Righteous Kill

Jon Avnet

BY Will SloanPublished Jan 9, 2009

Though the misleadingly titled documentary "An In-Depth Look at Righteous Kill" is little more than a 14-minute puff piece, it does offer a fairly revealing look at how this long-awaited Robert De Niro/Al Pacino collaboration became so flaccid. "To be in the same room and actually working together [with Pacino and De Niro] is exciting," says Curtis "50 Cent" Jackson. "When this opportunity came, I pretty much would have been okay sweeping the floors for a shot to work with those guys," says Donnie Wahlberg. "To experience their enormous talents… and to be a part of it is a great treat," says Brian Dennehy. Evidently, everyone was so high off the idea of bringing together De Niro and Pacino for their first major collaboration (they shared only a single scene in the otherwise incomparably superior Heat) that it was assumed the stars' charismas would carry the film. Perhaps the starry cast (which also includes Carla Gugino and John Leguizamo) should have checked the filmography of director Jon Avnet, whose previous film was Pacino's worst-ever movie, 88 Minutes.
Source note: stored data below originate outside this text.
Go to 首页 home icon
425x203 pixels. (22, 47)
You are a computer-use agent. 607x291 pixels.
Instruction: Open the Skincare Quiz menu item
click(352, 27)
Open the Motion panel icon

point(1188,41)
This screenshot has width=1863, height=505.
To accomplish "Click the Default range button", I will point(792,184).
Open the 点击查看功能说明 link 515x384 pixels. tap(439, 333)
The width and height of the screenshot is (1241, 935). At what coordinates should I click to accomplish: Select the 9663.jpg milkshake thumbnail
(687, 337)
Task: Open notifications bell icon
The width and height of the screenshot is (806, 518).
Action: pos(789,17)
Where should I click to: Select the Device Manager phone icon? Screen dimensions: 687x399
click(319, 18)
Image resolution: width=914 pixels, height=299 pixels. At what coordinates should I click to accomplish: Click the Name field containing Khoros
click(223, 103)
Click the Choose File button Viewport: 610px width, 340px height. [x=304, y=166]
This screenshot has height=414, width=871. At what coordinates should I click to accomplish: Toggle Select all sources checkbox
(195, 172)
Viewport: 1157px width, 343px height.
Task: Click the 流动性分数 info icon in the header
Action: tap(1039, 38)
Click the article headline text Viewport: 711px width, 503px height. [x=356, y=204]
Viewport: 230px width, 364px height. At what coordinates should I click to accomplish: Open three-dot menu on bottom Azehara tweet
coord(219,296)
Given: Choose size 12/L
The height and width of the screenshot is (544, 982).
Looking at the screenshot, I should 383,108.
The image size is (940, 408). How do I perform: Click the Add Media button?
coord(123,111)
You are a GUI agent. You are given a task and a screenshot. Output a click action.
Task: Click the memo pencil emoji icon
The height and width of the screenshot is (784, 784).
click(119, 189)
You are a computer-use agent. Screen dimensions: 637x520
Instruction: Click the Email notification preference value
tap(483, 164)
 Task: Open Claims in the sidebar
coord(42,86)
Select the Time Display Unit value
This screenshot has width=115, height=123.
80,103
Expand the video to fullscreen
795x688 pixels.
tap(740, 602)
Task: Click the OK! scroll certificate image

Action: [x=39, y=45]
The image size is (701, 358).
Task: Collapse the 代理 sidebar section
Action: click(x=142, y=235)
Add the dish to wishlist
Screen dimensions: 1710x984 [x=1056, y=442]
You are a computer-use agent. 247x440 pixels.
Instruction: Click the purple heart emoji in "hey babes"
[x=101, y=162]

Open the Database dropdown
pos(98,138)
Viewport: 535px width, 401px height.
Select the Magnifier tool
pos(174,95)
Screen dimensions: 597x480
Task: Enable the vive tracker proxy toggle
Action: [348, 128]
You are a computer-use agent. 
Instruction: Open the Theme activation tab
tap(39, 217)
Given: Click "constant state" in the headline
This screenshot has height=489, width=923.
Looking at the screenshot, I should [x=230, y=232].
Righteous Kill is far better than 88 Minutes but it's still little more than serviceable, direct-to-video-calibre material. The two legends star as weary NYPD cops on the trail of a killer targeting the city's underworld. The catch: all signs point to De Niro as the perpetrator. As forgettable and innocuous as their adventures become, there is undeniable pleasure in seeing these two veterans together, even when they're coasting. But dare I suggest this un-ambitious movie would have been more satisfying if it had starred Jean-Claude Van Damme and Steven Seagal? Now that would be a B-movie without pretension.